Sony researcher develops method for direct brain stimulation

by Mike Adams, the Health Ranger, NaturalNews Editor

Thomas Dawson, a research scientist working for Sony, has been granted a patent for a technique that uses ultrasonic pulses aimed at tiny individual areas of the brain to create sensory experiences, including tastes, smells, sights and sounds. Sony says that Dawson has not yet conducted experiments with the technological innovation.

The new technique could be used by Sony, the makers of the Playstation video game console, to create more realistic and immersive games, and could also be used by medical researchers to help the disabled by creating devices to let the blind see or the deaf to hear.

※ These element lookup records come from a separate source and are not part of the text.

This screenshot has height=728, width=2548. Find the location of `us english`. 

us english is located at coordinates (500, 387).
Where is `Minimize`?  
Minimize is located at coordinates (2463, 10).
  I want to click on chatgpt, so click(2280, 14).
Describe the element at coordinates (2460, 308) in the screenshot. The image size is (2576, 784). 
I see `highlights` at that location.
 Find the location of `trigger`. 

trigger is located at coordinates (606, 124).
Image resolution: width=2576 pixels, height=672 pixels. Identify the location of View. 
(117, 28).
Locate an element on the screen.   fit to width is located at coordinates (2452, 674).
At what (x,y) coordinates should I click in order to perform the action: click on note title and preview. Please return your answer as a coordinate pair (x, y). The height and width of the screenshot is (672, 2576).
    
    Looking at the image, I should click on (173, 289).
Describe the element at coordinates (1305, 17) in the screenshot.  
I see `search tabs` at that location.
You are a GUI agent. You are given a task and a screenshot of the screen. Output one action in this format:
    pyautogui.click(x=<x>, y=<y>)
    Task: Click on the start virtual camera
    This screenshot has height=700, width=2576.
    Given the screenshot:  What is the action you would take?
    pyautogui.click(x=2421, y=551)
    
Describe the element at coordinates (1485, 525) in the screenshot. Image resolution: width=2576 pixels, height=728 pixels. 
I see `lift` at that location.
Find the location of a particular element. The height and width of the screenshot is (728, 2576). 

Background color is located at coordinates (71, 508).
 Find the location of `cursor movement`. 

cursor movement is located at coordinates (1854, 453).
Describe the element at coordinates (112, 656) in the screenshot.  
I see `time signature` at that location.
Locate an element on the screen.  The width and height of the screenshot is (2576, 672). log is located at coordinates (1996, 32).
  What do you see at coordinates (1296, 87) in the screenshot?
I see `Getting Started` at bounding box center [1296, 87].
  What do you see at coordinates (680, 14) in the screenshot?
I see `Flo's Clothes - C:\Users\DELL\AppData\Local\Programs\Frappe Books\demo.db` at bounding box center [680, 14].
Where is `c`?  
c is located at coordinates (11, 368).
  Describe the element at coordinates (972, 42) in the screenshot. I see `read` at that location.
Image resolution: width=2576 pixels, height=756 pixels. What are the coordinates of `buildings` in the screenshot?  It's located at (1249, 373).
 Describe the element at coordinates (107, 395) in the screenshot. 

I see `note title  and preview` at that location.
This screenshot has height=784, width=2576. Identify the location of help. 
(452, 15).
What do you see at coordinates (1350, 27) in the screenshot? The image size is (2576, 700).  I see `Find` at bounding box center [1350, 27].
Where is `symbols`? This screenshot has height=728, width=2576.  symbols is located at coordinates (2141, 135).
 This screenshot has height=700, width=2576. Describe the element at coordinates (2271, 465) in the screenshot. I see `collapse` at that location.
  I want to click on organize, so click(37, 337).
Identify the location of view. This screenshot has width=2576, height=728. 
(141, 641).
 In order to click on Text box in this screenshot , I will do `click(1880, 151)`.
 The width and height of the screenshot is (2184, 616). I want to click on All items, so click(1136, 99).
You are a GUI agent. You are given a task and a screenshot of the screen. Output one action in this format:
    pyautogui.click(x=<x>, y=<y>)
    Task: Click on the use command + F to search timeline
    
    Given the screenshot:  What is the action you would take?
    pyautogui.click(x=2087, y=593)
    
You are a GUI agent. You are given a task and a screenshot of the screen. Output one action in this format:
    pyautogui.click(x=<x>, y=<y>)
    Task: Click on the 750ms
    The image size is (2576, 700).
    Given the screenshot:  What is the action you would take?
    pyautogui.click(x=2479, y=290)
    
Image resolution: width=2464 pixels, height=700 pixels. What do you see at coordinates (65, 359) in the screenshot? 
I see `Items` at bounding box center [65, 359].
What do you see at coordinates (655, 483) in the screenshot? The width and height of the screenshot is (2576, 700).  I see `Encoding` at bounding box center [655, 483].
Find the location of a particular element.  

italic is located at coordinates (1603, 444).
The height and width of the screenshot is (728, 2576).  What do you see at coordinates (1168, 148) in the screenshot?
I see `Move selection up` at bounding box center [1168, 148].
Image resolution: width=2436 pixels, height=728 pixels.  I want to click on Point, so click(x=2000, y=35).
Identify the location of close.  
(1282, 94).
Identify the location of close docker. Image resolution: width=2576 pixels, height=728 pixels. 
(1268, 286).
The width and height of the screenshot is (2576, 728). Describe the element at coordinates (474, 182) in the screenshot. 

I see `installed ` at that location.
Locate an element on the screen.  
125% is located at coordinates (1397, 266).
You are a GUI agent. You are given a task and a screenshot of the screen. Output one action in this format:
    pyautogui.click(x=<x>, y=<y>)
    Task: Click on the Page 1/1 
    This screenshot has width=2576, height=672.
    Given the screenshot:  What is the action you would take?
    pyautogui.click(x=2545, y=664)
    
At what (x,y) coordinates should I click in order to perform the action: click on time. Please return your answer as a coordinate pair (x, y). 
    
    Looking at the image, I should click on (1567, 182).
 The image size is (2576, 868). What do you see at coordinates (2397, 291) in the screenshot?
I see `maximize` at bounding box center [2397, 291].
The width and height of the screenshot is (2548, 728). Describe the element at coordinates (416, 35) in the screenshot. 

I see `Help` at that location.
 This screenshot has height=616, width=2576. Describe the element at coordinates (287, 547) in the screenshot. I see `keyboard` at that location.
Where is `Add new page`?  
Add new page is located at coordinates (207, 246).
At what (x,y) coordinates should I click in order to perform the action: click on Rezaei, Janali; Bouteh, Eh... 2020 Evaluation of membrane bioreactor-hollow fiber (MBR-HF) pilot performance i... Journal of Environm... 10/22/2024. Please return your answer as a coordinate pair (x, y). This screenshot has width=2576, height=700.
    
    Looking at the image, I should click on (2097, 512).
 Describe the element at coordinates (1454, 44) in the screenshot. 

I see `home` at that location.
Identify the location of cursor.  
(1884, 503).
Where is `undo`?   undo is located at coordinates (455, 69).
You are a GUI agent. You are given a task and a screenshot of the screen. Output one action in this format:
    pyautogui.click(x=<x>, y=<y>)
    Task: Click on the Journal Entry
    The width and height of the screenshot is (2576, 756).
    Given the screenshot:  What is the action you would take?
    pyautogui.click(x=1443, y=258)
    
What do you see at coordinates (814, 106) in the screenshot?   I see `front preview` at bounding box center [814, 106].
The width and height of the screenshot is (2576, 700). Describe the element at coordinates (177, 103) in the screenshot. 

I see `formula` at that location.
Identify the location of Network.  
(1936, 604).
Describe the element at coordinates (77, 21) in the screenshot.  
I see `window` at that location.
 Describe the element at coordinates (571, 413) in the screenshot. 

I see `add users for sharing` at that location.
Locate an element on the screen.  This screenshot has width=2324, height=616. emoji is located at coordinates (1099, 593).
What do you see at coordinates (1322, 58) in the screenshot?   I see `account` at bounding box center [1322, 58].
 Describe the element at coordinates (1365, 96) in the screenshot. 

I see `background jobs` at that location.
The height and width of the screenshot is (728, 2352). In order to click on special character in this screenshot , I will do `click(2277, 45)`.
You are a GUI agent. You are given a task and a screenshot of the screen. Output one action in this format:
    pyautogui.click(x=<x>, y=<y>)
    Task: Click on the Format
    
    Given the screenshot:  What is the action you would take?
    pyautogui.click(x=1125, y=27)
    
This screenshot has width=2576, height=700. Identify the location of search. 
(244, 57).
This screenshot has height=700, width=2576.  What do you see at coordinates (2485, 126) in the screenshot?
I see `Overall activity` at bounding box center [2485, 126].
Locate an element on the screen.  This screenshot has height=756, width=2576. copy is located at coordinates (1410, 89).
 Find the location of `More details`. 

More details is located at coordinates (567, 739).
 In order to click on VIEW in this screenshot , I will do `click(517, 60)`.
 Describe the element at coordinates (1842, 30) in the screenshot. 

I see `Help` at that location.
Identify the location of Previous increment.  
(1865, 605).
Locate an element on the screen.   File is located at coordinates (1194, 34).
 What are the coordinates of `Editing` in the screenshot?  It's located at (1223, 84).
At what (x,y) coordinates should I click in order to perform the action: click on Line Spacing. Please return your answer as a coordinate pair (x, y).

If you think video games are engrossing now, just wait: PlayStation maker Sony has been granted a patent for beaming sensory information directly into the brain. The technique could one day be used to create videogames in which you can smell, taste, and touch, or to help people who are blind or deaf. The U.S. patent, granted to Sony researcher Thomas Dawson, describes a technique for aiming ultrasonic pulses at specific areas of the brain to induce "sensory experiences" such as smells, sounds and images. "The pulsed ultrasonic signal alters the neural timing in the cortex," the patent states. "No invasive surgery is needed to assist a person, such as a blind person, to view live and/or recorded images or hear sounds." According to New Scientist magazine, the first to report on the patent, Sony's technique could be an improvement over an existing non-surgical method known as transcranial magnetic stimulation. This activates nerves using rapidly changing magnetic fields, but cannot be focused on small groups of brain cells. Niels Birbaumer, a neuroscientist at the University of Tuebingen in Germany, told New Scientist he had looked at the Sony patent and "found it plausible." Birbaumer himself has developed a device that enables disabled people to communicate by reading their brain waves. A Sony Electronics spokeswoman told the magazine that no experiments had been conducted, and that the patent "was based on an inspiration that this may someday be the direction that technology will take us."